After years of personal study, McLaren was compelled to get onto paper what his understanding of this "secret" message of Jesus is all about. Candidly admitting he doesn't have all the answers, the author writes this book, in part, for those who consider themselves "spiritual, but not religious, or interested in Jesus, but not Christianity" because as a pastor he recognizes that even for himself "...there is much in the religious establishment that repels me."
McLaren shares that the typical portrait of Jesus found in the New Testament does not jive with that of the image portrayed by much of religious-centric organizations and their spokespeople. Readers will appreciate the opening chapters, in which the author takes great care to introduce and set the stage for understanding Jesus' spoken message from a historical, political and Jewish standpoint.
Says McLaren: "God did not merely create Adam and Eve and then leave them to their demise. Rather God instituted a 'critical response team' in the form of a family --- a lineage of people who will, through the generations, remember their Creator and their original purpose and who will seek to bring truth, blessing, wisdom, and healing to all people so that God's creation can be rescued from human evil."
In the same way that God the Father desires to be an interactive part of His creation, Jesus the Son speaks in parables, often "hiding" or giving out clues to what he really means to say, so that his followers will engage in "interactive" relational conversation with him. Certainly the parables could be tricky to understand, but that's the point. Those who cared enough to query and thoughtfully ponder Christ's words reacted in one of two ways: with "arrogant and impatient anger" or with "eager and curious humility" that forced them to depend upon Jesus more fully. McLaren says that Christ didn't simply speak truth --- he sought the "spiritual formation of the hearers" or, in other words, lives that are inwardly transformed, which lead to outwardly changed behavior that will revolutionize family, towns and the world.

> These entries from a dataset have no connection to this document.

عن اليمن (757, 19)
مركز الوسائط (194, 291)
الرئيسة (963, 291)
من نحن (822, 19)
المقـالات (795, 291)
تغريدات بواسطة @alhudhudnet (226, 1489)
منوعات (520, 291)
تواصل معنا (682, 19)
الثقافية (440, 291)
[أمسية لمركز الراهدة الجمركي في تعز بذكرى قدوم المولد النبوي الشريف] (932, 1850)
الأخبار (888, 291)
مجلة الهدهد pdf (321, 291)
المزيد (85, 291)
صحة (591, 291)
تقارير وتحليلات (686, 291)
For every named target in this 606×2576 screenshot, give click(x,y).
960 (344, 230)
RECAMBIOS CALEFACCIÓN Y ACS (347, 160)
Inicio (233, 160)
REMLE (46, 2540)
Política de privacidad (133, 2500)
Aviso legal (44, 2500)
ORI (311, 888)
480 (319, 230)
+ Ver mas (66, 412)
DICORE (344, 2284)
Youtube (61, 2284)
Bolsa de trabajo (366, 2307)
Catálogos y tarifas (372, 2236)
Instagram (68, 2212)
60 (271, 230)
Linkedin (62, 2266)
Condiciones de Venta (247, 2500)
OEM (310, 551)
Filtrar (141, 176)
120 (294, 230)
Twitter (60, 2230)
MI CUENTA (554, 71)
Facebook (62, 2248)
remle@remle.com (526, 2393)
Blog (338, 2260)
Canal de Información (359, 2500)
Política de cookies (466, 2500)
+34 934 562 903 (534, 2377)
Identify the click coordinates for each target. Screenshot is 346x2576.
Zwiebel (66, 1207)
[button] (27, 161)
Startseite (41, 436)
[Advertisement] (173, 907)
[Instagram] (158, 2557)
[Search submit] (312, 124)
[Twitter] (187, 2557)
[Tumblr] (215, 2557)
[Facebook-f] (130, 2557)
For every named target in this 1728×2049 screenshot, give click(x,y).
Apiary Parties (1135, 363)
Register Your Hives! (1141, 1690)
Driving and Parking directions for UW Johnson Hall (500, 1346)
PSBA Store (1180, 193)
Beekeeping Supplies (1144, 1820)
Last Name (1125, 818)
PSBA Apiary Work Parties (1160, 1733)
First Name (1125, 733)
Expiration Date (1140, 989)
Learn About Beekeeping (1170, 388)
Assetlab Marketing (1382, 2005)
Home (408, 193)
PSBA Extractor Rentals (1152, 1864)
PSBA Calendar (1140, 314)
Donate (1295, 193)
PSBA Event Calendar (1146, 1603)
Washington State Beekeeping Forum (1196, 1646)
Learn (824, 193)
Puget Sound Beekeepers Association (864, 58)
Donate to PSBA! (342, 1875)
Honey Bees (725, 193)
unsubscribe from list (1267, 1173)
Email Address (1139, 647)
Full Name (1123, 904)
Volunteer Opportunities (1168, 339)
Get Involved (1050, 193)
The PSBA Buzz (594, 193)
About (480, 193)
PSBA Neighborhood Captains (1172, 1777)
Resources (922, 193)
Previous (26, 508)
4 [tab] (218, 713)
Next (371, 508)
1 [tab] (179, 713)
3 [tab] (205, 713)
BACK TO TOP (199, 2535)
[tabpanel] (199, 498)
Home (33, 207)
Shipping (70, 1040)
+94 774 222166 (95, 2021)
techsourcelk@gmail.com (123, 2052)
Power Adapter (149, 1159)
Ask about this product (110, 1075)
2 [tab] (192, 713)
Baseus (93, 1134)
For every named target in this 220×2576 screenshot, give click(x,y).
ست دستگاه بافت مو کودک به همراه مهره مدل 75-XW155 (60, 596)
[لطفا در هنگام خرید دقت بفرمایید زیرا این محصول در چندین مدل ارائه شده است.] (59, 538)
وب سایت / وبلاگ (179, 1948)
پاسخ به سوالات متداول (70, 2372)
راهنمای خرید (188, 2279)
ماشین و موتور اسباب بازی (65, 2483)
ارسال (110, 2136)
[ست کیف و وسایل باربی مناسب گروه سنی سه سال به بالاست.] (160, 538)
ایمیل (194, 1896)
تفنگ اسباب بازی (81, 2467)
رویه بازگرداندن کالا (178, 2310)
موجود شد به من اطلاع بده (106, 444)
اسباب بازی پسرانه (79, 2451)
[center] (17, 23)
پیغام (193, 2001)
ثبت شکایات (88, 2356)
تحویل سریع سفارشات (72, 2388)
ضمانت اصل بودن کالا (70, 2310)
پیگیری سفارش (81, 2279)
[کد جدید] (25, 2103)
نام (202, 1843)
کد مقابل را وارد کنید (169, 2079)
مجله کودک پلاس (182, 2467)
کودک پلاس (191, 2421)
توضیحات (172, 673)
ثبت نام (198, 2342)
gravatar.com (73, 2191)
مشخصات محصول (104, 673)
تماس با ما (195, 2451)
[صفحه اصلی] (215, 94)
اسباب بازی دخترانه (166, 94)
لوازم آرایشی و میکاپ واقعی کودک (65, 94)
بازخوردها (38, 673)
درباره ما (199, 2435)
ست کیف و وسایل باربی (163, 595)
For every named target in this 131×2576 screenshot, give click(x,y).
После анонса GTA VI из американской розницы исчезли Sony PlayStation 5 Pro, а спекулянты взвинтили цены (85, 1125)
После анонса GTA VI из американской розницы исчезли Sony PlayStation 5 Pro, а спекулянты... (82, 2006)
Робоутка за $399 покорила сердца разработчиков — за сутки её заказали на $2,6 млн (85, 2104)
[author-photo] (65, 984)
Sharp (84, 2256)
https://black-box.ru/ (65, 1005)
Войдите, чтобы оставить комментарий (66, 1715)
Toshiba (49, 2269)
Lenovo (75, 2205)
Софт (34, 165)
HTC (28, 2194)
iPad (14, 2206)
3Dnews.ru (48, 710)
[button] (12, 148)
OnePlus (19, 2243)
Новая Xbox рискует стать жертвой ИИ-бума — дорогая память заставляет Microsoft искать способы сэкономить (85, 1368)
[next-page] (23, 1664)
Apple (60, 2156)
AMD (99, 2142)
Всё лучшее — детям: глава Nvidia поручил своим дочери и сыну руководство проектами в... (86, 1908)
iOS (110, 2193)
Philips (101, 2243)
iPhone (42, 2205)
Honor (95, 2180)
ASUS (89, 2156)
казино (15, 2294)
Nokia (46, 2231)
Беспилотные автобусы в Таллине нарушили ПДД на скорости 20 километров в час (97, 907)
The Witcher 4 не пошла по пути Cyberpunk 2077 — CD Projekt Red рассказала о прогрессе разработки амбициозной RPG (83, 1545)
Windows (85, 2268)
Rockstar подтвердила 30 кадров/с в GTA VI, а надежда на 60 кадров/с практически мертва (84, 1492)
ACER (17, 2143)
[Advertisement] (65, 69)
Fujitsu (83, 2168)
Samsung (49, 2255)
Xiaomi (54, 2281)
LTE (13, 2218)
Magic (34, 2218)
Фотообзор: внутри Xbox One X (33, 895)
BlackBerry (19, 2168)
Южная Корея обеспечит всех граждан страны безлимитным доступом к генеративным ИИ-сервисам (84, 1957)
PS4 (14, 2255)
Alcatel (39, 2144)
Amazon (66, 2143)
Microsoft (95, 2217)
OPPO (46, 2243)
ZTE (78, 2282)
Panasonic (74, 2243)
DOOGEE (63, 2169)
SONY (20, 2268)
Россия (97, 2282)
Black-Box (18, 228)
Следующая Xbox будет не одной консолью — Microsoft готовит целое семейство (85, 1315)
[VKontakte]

Once this foundation for the "why" of the secretness of Jesus' message is set, McLaren further proposes how scandalous this truth was to the period's religious leaders (and to ours today) and how Christians are to take to heart the call to "globally" make Christ's love real no matter what occupation one sets their hand to, by literally "rethinking, believing, receiving, going public, and practicing a new way of life." Finally, McLaren offers ways to expand one's faith borders by making the love of Christ "real." This is accomplished by speaking the language, instituting peace, making future promises work for today, and opening the heart's eyes to "see" the kingdom of God through the lenses of hopeful possibility.